Isso até pode soar bonito, mas, efetivamente, não resolve nada. Declarações como esta não apenas são banais como também mostram um retrocesso no projeto de política externa. Ora, se a ideia era não se manifestar, por que todo o esforço em busca de relevância? Um ponto importante que precisa ser lembrado: o objetivo máximo da diplomacia nacional é conseguir um assento permanente no Conselho de Segurança da ONU. Quem almeja tal reconhecimento simplesmente não pode buscar subterfúgios para as grandes questões internacionais. Encontrar uma solução para a Líbia é, neste momento, uma das principais preocupações mundiais.
Aliás, há outra contradição nesta postura. O Brasil se alia à Rússia e China, dois membros do CS que foram não somente contrários à intervenção, mas também evitaram criticar Kadafi até o limite do possível. Ou seja, a tradição brasileira de independência caiu por terra. E, pior, correndo o risco de pular para o lado errado (alguém duvida que levantar a bandeira da manutenção do regime Kadafi seja o lado errado?). Todo este esforço de escapismo tem sido feito apenas em nome do não alinhamento automático às potências ocidentais. Isso é uma tremenda bobagem e um enorme erro estratégico.

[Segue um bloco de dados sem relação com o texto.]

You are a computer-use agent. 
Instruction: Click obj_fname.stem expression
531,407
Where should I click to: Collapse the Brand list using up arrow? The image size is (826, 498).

O chanceler Patriota também disse que a principal preocupação dos Brics é pela unidade do território líbio. Já a ONU aprovou a resolução contra Kadafi de forma a proteger as vidas dos civis. Acho que fica claro qual discurso é mais poderoso, certo? Por mais que ambos sejam meras construções estéticas em busca de justificativas nobres para objetivos geopolíticos distintos. Para complementar o equívoco, não custa lembrar que o próprio Kadafi conseguiu manter o território líbio integrado durante 42 anos. A resposta brasileira expõe o país à crítica mais óbvia. Basta juntar as peças.
Não por acaso, durante coletiva de imprensa no Fórum para a Cooperação entre América Latina e Leste da Ásia (Focalae), o ministro das Relações Exteriores do Brasil teve de negar oito vezes que o país considerava a possibilidade de conceder asilo ao ditador da Líbia. Se ao optar por não tomar partido na questão líbia a ideia era ter tempo para analisar o cenário sem ser associado a nenhum dos lados, ela foi por água abaixo. A rapidez do mundo de hoje não é apenas um conceito aplicável à tecnologia. Como todos estão integrados – comunicação, economia, mercados etc – não há tempo para hesitações e intervalos gigantescos.
A saída encontrada pelo Itamaraty para mascarar a indecisão que tomou conta do governo foi envernizá-la com uma suposta ideologia de crítica à intervenção e às potências ocidentais. Só que esta nada mais é do que uma estratégia ingênua e antiga que nada tem a ver com a dinâmica internacional dos dias de hoje. Deu tudo errado.